无模板溶液法合成的 PEDOT 的结构与性能。

The structure and properties of PEDOT synthesized by template-free solution method.

机构信息

Key Laboratory of Petroleum and Gas Fine Chemicals, Educational Ministry of China, School of Chemistry and Chemical Engineering, Xinjiang University, Urumqi 830046, People's Republic of China ; Key Laboratory of Functional Polymers, Xinjiang University, Urumqi 830046, People's Republic of China ; Key Laboratory of Oil and Gas Fine Chemicals, Educational Ministry of China, College of Chemistry and Chemical Engineering, Xinjiang University, Urumqi 830046, People's Republic of China.

出版信息

Nanoscale Res Lett. 2014 Oct 7;9(1):557. doi: 10.1186/1556-276X-9-557. eCollection 2014.
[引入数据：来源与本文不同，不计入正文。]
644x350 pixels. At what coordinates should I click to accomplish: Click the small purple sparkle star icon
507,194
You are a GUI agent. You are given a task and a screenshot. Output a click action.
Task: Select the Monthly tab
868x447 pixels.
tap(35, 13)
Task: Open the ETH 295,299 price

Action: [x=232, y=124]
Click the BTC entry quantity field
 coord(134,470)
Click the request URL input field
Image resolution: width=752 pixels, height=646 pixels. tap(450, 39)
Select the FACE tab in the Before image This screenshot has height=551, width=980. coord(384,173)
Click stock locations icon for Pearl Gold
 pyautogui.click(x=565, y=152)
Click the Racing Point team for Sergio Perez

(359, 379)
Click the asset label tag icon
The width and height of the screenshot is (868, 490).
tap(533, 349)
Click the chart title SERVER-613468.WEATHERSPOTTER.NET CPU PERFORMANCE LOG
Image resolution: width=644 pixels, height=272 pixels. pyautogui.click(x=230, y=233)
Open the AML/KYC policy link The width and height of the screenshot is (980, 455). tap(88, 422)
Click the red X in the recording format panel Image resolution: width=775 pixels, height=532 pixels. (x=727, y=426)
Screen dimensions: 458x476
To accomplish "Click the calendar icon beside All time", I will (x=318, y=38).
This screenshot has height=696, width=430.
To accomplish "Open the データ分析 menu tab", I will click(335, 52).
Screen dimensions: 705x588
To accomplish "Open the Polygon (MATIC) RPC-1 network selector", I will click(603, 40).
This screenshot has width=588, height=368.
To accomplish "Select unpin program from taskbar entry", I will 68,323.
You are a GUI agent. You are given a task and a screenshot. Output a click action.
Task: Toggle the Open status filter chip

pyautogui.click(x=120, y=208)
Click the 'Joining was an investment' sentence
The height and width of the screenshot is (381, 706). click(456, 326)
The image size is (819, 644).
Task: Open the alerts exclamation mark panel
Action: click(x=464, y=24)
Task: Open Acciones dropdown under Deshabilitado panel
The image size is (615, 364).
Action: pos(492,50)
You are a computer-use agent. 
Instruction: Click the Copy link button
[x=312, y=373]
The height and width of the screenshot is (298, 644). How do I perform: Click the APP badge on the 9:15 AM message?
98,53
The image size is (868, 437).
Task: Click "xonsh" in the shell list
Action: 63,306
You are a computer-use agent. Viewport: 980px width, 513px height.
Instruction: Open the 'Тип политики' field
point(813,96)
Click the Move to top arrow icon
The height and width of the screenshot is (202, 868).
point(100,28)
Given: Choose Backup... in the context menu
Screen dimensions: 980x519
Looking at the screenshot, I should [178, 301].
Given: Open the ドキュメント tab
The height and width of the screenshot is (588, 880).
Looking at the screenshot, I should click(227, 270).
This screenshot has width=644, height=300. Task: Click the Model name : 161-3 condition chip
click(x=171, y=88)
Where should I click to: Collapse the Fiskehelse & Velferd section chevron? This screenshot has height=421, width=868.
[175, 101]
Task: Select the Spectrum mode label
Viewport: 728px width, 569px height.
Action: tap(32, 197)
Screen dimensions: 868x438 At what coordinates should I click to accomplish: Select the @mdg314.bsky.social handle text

DOI:10.1186/1556-276X-9-557

PMID:25317104

原文链接:https://pmc.ncbi.nlm.nih.gov/articles/PMC4196207/

Abstract

In this study, a simple one-step template-free solution method was developed for the preparation of poly(3,4-ethylenedioxythiophene) (PEDOTs) with different morphologies by adjusting various ratios of oxidant (FeCl3·6H2O) to monomer (3,4-ethylenedioxythiophene (EDOT)). The results from structural analysis showed that the structure of PEDOT was strongly affected by the oxidant/monomer ratio, and the polymerization degree, conjugation length, doping level, and crystallinity of PEDOT decreased with increasing of the oxidant/monomer ratio. The morphological analysis showed that PEDOT prepared from an oxidant/monomer ratio of 3:1 displayed a special coral-like morphology, and the branches of 'coral' would adjoin or grow together with increasing content of oxidant in the reaction medium; consequently, the morphology of PEDOT changed from coral to sheets (at an oxidant/monomer ratio of 9:1). The electrochemical analysis proved that the PEDOT prepared from an oxidant/monomer ratio of 3:1 had the lowest resistance and the highest specific capacitances (174 F/g) at a current density of 1 A/g with a capacity retention rate of 74% over 1,500 cycles, which indicated that the PEDOT with a coral-like morphology could be applied as a promising electrode material for supercapacitors.

摘要

在这项研究中，通过调整氧化剂（FeCl3·6H2O）与单体（3,4-乙二氧基噻吩（EDOT））的不同比例，开发了一种简单的一步无模板溶液法来制备具有不同形态的聚 3,4-乙二氧基噻吩（PEDOTs）。结构分析结果表明，PEDOT 的结构强烈受到氧化剂/单体比的影响，并且随着氧化剂/单体比的增加，PEDOT 的聚合度、共轭长度、掺杂水平和结晶度降低。形态分析表明，在氧化剂/单体比为 3:1 时制备的 PEDOT 呈现出特殊的珊瑚状形态，并且随着反应介质中氧化剂含量的增加，“珊瑚”的分支会相互连接或生长在一起；因此，PEDOT 的形态从珊瑚状变为片状（在氧化剂/单体比为 9:1 时）。电化学分析证明，在电流密度为 1 A/g 时，PEDOT 的电阻最低，比电容最高（174 F/g），在 1500 次循环中容量保持率为 74%，这表明具有珊瑚状形态的 PEDOT 可用作超级电容器的有前途的电极材料。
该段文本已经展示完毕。